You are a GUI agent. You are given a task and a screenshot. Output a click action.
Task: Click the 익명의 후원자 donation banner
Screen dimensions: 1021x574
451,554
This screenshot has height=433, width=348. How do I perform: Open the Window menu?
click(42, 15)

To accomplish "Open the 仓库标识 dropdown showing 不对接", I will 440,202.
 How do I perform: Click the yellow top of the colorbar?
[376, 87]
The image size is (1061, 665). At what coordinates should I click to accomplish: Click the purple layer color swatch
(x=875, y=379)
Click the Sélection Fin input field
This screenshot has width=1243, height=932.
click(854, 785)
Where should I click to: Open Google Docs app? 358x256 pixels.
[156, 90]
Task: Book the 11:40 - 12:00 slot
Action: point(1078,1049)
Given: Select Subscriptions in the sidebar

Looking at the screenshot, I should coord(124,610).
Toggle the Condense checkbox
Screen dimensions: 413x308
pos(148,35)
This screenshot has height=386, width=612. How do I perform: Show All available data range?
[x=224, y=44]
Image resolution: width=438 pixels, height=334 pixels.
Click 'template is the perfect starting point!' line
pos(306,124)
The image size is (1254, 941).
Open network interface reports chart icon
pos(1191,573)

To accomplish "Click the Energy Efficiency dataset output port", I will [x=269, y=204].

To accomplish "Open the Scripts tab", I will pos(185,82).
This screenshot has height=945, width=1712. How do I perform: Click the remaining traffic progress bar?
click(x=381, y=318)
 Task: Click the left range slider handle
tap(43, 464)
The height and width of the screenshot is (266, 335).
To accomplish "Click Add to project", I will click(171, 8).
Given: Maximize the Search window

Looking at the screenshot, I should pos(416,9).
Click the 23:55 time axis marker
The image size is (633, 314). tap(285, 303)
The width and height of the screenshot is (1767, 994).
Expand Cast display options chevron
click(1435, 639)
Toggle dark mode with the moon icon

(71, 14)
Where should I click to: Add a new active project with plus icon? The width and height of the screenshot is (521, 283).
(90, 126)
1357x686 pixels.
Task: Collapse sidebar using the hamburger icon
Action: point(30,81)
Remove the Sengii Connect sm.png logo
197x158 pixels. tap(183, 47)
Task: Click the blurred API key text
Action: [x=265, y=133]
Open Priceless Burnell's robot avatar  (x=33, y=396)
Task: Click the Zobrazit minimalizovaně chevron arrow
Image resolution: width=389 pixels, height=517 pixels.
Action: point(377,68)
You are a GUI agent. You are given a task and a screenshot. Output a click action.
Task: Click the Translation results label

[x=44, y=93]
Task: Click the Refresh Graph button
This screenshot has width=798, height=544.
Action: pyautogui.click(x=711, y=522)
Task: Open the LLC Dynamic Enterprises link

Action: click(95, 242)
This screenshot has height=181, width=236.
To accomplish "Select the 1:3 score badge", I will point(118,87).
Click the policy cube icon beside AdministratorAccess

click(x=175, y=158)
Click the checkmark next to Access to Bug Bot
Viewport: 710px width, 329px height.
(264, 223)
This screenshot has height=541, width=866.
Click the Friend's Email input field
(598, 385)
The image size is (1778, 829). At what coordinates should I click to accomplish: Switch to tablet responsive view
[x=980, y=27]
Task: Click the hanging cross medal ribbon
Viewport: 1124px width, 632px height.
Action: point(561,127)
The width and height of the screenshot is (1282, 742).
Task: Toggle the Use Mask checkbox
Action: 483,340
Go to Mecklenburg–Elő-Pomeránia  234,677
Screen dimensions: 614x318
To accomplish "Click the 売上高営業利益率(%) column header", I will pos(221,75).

§ **Exercise objective**:
Every line with "will" in it should be copied from the entries above.

§ **Answer to the exercise**:
To accomplish "Open the 仓库标识 dropdown showing 不对接", I will 440,202.
To accomplish "Click the Energy Efficiency dataset output port", I will [x=269, y=204].
To accomplish "Open the Scripts tab", I will pos(185,82).
To accomplish "Click Add to project", I will click(171, 8).
To accomplish "Select the 1:3 score badge", I will point(118,87).
To accomplish "Click the 売上高営業利益率(%) column header", I will pos(221,75).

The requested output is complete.